The musical concert was part of the Tribal Music and Art festival, which is being conducted at the gallery over the weekend.

Published: 19th December 2021 06:36 AM  |   Last Updated: 19th December 2021 06:36 AM   |  A+A-

Vishesh Kalimero

Vishesh Kalimero

The crowd seated at Art Etc—an art gallery in Defence Colony— looked up in serene rapture as musicians Rahul Jigyasu and Vishesh Kalimero began playing their instruments at the Tribal Sound Healing concert on Saturday. The musical concert was part of the Tribal Music and Art festival, which is being conducted at the gallery over the weekend. The event that also hosts a tarot reading workshop, a tribal art group exhibition, and a bamboo wind chime making workshop has been curated by Noida-resident Ekatmata Sharma. “I was very keen on having this concert.
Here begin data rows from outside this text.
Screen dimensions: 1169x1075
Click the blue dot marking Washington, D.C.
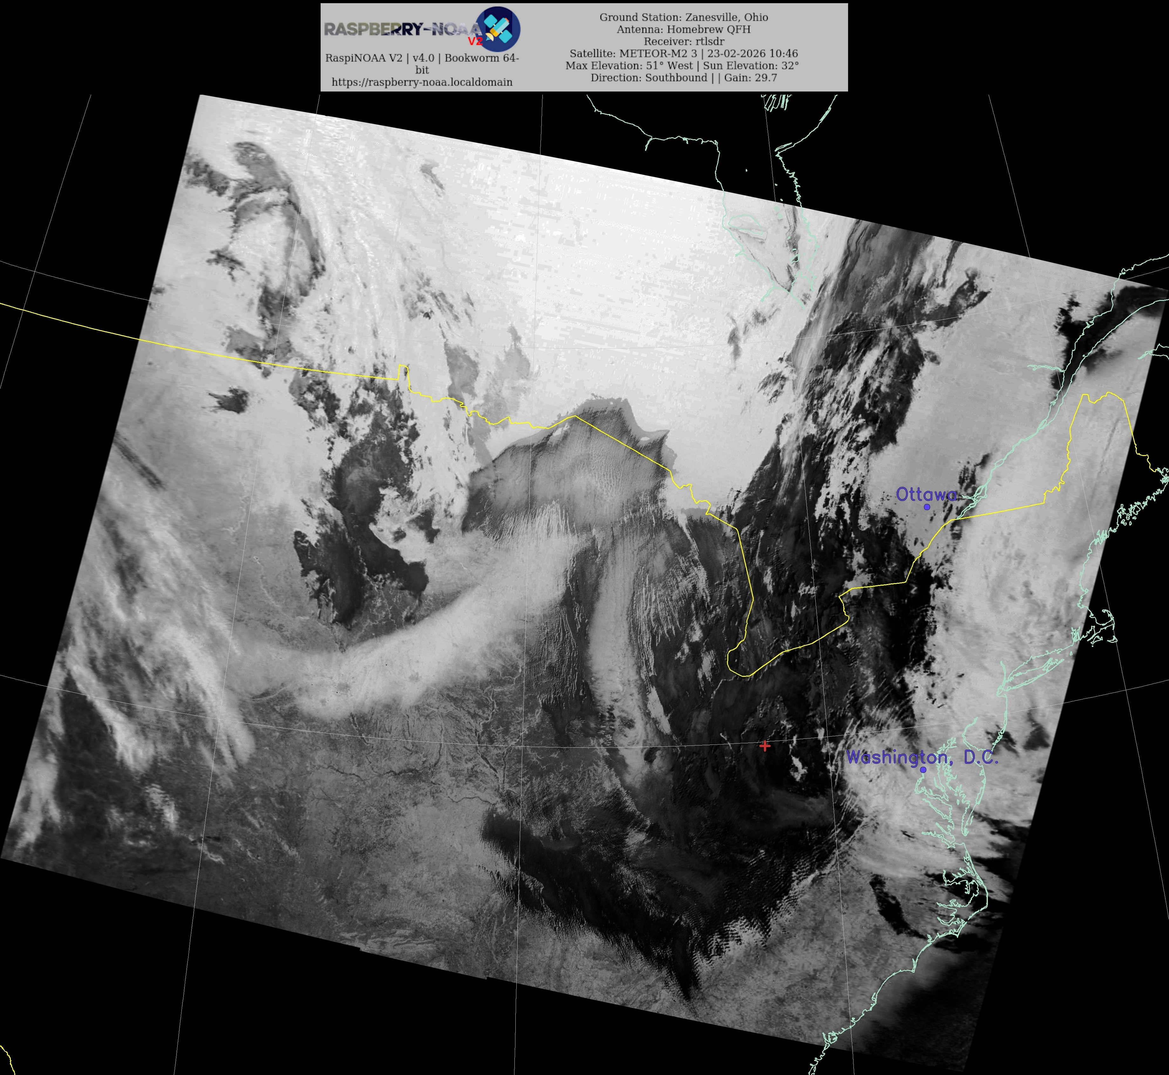tap(923, 770)
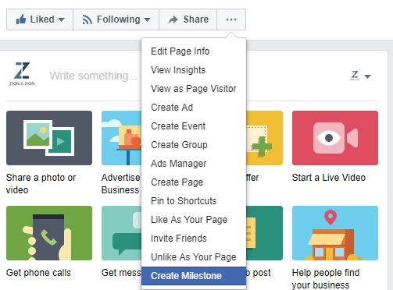Click the Zion & Zion page logo
Screen dimensions: 393x290
click(22, 74)
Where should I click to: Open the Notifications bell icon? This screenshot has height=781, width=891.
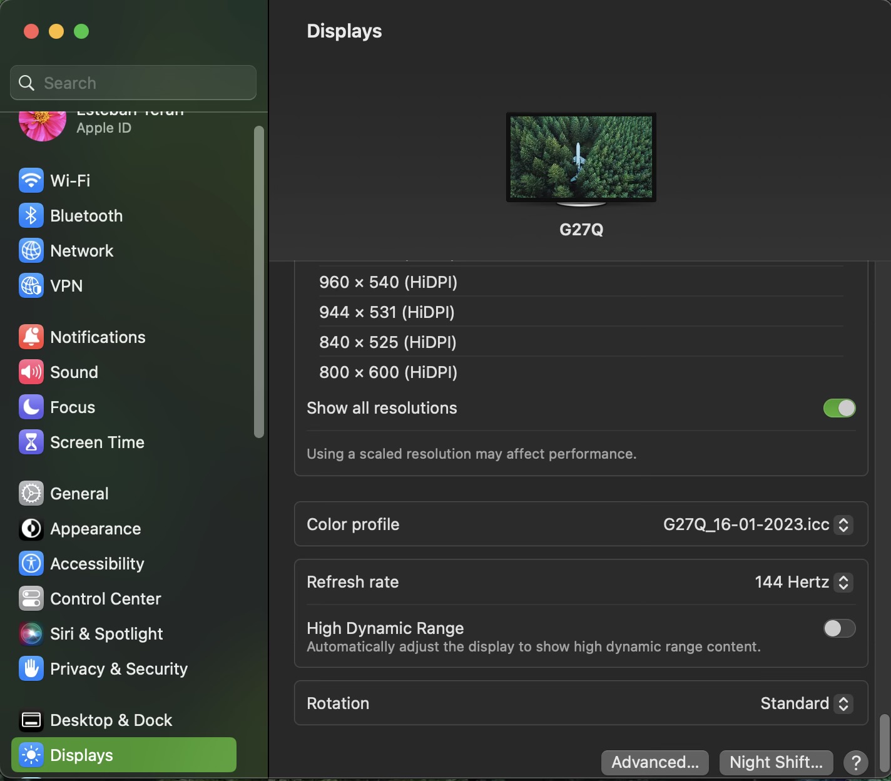click(31, 337)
Once that materialised, I thought why not make it like a weekend festival [of art] because Delhi does not have such events. It will be nice for people to come out and have a nice healing session and absorb the art around them,” she shared.
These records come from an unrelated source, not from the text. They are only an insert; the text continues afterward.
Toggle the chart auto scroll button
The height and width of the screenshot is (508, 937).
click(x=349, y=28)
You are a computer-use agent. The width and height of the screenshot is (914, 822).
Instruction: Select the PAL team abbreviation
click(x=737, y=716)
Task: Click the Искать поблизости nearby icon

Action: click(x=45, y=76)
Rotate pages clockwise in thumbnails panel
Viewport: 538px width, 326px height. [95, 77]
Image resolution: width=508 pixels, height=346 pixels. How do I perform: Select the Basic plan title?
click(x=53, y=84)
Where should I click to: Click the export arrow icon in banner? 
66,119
Kalimero and Jigyasu spearhead Musica Medicina, a band that seeks to bring together a mix of sounds and instruments from all over the world in a pursuit to focus on the transformative value of music. They focus on incorporating a blend of folk and tribal instruments, which are usually not used in contemporary music.
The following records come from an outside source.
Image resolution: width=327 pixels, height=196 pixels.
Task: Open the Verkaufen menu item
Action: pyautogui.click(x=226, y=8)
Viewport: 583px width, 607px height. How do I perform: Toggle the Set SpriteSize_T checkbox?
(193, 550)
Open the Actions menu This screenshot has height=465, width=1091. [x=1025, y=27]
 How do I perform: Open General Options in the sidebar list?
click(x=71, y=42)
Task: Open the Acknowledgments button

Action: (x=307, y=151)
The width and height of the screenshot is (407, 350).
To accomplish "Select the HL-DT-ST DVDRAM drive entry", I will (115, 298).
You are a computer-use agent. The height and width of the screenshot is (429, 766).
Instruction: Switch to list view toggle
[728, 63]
“Their music and composition is very meditative since it uses tribal sounds. They [the artists] are the hidden gems of Delhi,” shared Sharma.

Music that heals

The idea behind this music concert was “to create a space where the audience and the musicians can reach an altered state of mind through music”. The music performed by Jigyasu and Kalimero is inspired from indigenous and nature-tradition ceremonies. “We are not playing music similar to indigenous or tribal communities, but we are playing music inspired from such ceremonies. Our music is very contemporary; even though most of the instruments we use are traditional, we play them in a way that they also make sense in the present,” shared Kalimero, who is also a sound therapist.  

For the performance on Saturday, the duo used instruments such as the Lyre, a Greek-Indo string instrument; Dotara, an Indian folk instrument from West Bengal; drums from Siberia; Pakhavaj, a two-headed drum from North India; a Kachapi, which is an Indonesian Harp.  The vocals, too, were inspired by a melange of global folk traditions. Parul Chaudhary, a keen follower of the band, who attended the Saturday concert, concluded, “I heard them [Musica Medicina] for the first time in 2017 and since then, I have been following them. They just made me go into another world of music and heart which hits you at a different level. Their music almost made me cry.”